Comer e vestir noutros tempos

Noutro tempo, a nossa alimentação era tudo das nossas terras. Era o milho, a batata, feijão, ervilhas, favas... Assim foi nosso passado.

Quem tinha cabras e ovelhas fazia queijo. A gente ia ordenhar o gado. Depois ia buscar o pano e púnhamo-lo na boca da panela. Púnhamos-lhe um bocadinho de pó ou cardo. Estando bom, coalhado, fazia-se o queijo. Botava o queijo para o prato e, com o acincho, saía o soro todo por os buracos. O soro botava-se fora para o cão ou para quem o quisesse comer. Depois, punham o queijo a secar numa palheira, com o ressoar, para se porem amarelinhos. Dia sim, dia não, tinham que ser lavados. Duravam algum tempo mas, quando era muita gente, comiam-no bem de uma vez.

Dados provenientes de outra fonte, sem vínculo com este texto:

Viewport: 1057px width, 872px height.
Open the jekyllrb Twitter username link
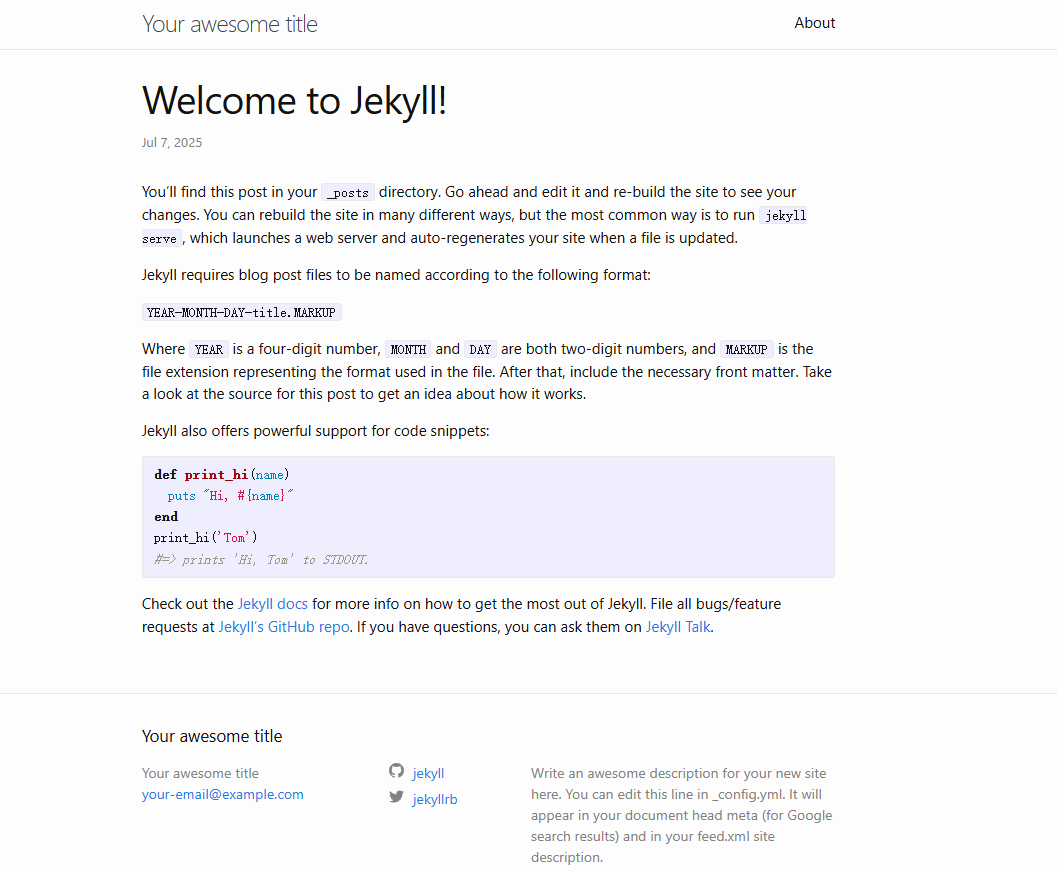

Também faziam pão. Ainda tenho um forno a lenha acima. Anda o meu genro com o lume no forno para fazermos bolas para o almoço. Antigamente, cada um tinha o seu. Quando havia milho, faziam a farinha. A gente secava o milho, ia ao moinho. Em Chãs d'Égua, também há. Quando estava solteira, tínhamos aqui em baixo. Eu tinha um mesmo só meu. Mas, se nos viessem pedir, a gente emprestava, dava para lá irem moer. Tenho um ali em baixo que também é nosso. Mas diz que não lhe dá água, não deita. Quando veio umas enxurradas há dois anos, a água levou tudo. Levou as levadas, levou os moinhos. Partiram-nos. Há alguns três ou quatro anos que deixaram de moer. É assim. Agora também já não há quem queira cultivar. Compra-se a farinha quando é preciso. E, como vem o padeiro, compramos pão do padeiro.

No Natal já se comia carne de cabra, borrego ou chibitos. Agora, eu não tenho cá nada assim de chibos, mas não me falta a carne na arca. Tenho uma arca cheia. Também se fazia bolos, filhós, pudins, tigelada... Essa é boa de fazer. É ovos, leite e açúcar. Tudo misturado e depois vai-se pôr no forno ou no fogão. Eu fazia, mas agora já não tenho paciência.

Antigamente, iam aí por as feiras comprar o pano e fazia-se a roupa em casa. A minha mãe dava-a a fazer a uma tia. Agora, faço por mim, que eu tenho máquina. Até tenho duas: é uma ligada à luz e outra não é ligada à luz. Mas, como tenho as cataratas e as diabetes, já não sou capaz de enfiar bem as agulhas. Para lavar a roupa, lavávamo-la no ribeiro com o alguidar, sabão e lixívia. Lá em cima, em Chãs d’Égua, não havia lavadouros, mas em Foz d’Égua já há. E eu, antes de comprar a minha máquina, lavei muita vez ali.

Íamos ao sapateiro fazer o calçado. Era de muita qualidade. Mas eu, para mim, não posso usar calçado alto. É tudo salto baixo.